> **TASKS TO COMPLETE**:
1) Which kinds of contract does the taxation passage name? List each one once.
2) Repeat the taxation passage word for word, everything from "Sec.194C of IT" down to "contract for Work.".

Let us look at these two developments in the taxation front.
Sec.194C of IT act has been suitably amended to include only ‘Contract for Work’. The words ‘ but does not include manufacturing or supplying a product according to the requirement or specification of a customer by using material purchased from a person, other than such customer’ form an ample narrative. This follows that when a company issues a ‘Work order’, Sec194C is automatically applicable whether or not the work is carried out as per specifications of the person giving the order. The purported stand is Contract for Sale is different from a Contract for Work or Service. The emphasis or focus is rightly placed on ‘Transfer of Ownership’. There is no contradiction with the Sale of Goods act, 1930 which says that transfer happens when parties intend to do so and rightly the parties in this case do not intend to sell if it is a contract for Work.
Now let us look at the Service tax pronouncement of Budget 2010. With effect from 1.7.2010 Service Tax is levied upon Sale of Commercial or Industrial constructions or residential complex, if any money is received before the grant of completion certificate. Here it is deemed that there is no contract for sale (although if there exists one) but a Contract for Service. Any receipt of consideration before the completion of transfer of property’ would tantamount to ‘Service’, if certificate of completion is received from the competent authority. As an ice breaker, even ‘Chartered Engineers’ have been included in the list of competent authorities to reduce time consumption. If it is not a deemed Contract for service, then we can also argue that, service tax is still leviable on Self service albeit the consideration would have been received in advance! (Of course, this has already been outrageously debated by many authors in the history of this levy)

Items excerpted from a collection
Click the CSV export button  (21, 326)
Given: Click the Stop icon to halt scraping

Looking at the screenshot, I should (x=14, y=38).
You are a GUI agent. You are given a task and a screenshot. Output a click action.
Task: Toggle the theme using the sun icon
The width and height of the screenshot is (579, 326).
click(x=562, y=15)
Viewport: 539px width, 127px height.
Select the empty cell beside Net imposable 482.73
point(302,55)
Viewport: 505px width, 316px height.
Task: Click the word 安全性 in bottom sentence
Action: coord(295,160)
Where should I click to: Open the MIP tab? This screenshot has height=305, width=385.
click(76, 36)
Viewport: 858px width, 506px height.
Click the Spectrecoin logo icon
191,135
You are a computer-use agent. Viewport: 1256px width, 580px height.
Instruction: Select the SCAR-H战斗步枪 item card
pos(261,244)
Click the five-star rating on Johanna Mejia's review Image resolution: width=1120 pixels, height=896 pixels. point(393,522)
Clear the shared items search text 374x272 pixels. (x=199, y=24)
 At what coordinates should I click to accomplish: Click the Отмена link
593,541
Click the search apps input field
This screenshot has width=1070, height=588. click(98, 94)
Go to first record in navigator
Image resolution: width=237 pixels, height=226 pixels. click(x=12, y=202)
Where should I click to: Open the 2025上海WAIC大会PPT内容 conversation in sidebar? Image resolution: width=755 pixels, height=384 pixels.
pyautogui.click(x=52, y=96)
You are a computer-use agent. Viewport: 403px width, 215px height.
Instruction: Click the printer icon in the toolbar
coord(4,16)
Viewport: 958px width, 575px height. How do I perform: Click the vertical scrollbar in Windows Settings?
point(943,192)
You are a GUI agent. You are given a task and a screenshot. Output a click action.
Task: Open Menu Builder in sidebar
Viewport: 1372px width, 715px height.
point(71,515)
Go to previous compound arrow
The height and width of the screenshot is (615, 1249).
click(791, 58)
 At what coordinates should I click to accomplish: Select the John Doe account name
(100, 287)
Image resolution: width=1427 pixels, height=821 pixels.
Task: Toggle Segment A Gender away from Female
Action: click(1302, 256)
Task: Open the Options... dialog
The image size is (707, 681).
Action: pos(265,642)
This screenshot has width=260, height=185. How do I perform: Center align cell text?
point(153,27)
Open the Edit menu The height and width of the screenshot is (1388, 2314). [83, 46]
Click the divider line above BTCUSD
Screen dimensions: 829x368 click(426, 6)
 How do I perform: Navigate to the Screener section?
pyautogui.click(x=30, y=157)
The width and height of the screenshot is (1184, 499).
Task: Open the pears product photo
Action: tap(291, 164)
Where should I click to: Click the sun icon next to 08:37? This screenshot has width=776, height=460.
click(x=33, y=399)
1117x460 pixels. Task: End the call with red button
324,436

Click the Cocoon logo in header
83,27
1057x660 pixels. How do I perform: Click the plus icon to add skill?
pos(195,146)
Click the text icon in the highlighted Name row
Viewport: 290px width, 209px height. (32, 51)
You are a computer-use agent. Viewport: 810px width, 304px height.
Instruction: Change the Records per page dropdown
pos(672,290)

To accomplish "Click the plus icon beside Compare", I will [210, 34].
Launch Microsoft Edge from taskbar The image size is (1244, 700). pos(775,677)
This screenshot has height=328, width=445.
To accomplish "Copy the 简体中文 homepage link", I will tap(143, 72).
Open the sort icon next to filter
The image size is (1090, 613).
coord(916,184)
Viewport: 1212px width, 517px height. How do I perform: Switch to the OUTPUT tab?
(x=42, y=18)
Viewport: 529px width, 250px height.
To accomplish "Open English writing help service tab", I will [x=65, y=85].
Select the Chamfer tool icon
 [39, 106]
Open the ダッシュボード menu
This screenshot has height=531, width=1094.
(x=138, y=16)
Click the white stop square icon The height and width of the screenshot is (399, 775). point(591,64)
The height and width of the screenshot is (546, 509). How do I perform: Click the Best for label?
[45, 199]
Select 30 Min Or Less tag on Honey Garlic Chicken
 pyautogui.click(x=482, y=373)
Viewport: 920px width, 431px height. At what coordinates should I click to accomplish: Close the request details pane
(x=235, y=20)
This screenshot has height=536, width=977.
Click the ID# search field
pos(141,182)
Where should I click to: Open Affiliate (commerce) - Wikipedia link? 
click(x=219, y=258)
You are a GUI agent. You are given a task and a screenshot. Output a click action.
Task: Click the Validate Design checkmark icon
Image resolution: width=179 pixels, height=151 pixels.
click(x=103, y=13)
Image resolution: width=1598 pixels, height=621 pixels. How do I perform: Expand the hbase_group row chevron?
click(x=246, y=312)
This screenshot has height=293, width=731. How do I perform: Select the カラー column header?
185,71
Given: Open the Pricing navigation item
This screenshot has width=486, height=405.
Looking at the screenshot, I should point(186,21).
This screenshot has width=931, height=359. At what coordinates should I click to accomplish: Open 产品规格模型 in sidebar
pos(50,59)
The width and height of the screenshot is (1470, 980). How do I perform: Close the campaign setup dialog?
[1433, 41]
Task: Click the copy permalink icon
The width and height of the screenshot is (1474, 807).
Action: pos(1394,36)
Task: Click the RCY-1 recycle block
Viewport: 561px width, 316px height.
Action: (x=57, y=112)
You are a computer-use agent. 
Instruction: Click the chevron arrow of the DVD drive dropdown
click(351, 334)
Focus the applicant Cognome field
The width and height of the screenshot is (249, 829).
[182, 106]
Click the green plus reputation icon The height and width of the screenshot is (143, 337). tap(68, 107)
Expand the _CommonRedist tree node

> **REPLIES**:
1)
Contract for Work
Contract for Sale
Contract for Service

2)
Sec.194C of IT act has been suitably amended to include only ‘Contract for Work’. The words ‘ but does not include manufacturing or supplying a product according to the requirement or specification of a customer by using material purchased from a person, other than such customer’ form an ample narrative. This follows that when a company issues a ‘Work order’, Sec194C is automatically applicable whether or not the work is carried out as per specifications of the person giving the order. The purported stand is Contract for Sale is different from a Contract for Work or Service. The emphasis or focus is rightly placed on ‘Transfer of Ownership’. There is no contradiction with the Sale of Goods act, 1930 which says that transfer happens when parties intend to do so and rightly the parties in this case do not intend to sell if it is a contract for Work.